In October 2013, an internal arc test was performed on a 420 kV RIP transformer bushing, type PNR 420 kV 1250A, in ZKU independent high voltage and high power test laboratory in Prague, Czech Republic.

The main aims of this test were to demonstrate the RIP bushing’s explosion proof capabilities, and to check its safety in the case of very dangerous events following an internal severe electrical fault.

To demonstrate this, a 420 kV normal production bushing was subject to an internal arc test with a short circuit current of 63 kA applied for 0.5 s. Safety is demonstrated if no parts are projected outside a circular safety area of 3 m radius around the bushing, and if no explosive events occur in the air side, i.e. the top part, of the bushing.
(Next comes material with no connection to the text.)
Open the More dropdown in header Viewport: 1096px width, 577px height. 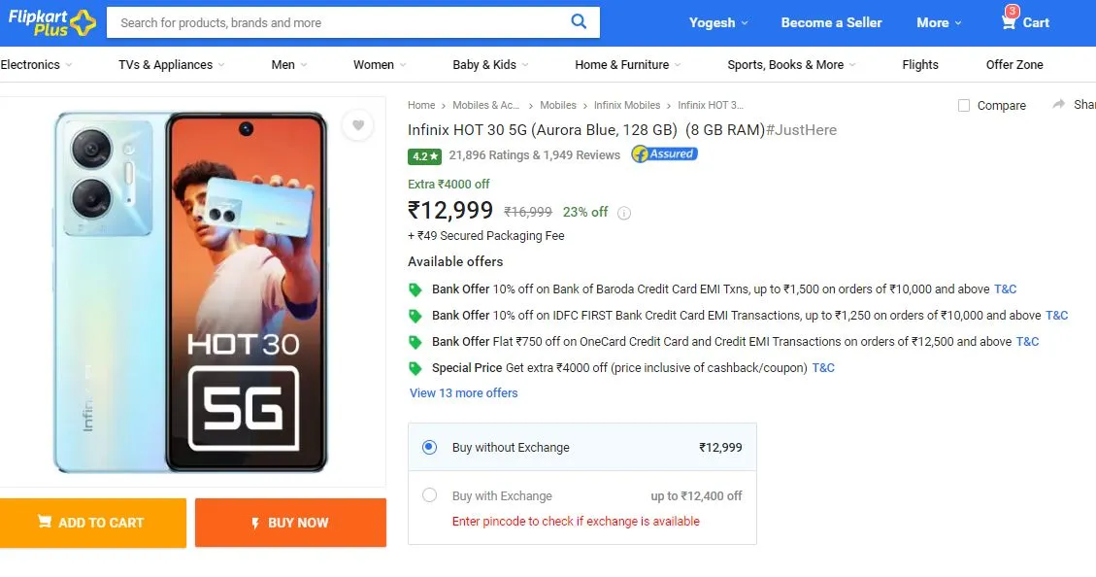tap(939, 22)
This video shows the effect of the simulated fault. The value of the measured injected energy during this test is impressive. The energy amounted to 13 MJ, which is equivalent to a 1000kg mass launched at a speed of 580 km/h or 360 mph!

This test, typical for other components such as instrument transformers, is a first for transformer bushings. In 2011 GE VERNOVA Grid was the first in the world to perform such an internal arc test on a 420 kV bushing based on the traditional oil-impregnated-paper technology and now it has repeated this success on the new 420 kV bushing, based on RIP technology.

Grid R&D teams have successfully tested our 820 kV/4500 A Bushings for HVDC converters, placing us as one of only three players to manufacture this technology. The bushings were designed in Milano, Italy and have now been fully type-tested and successfully completed their temperature rise tests over the rated current limit to confirm their suitability to meet all requirements.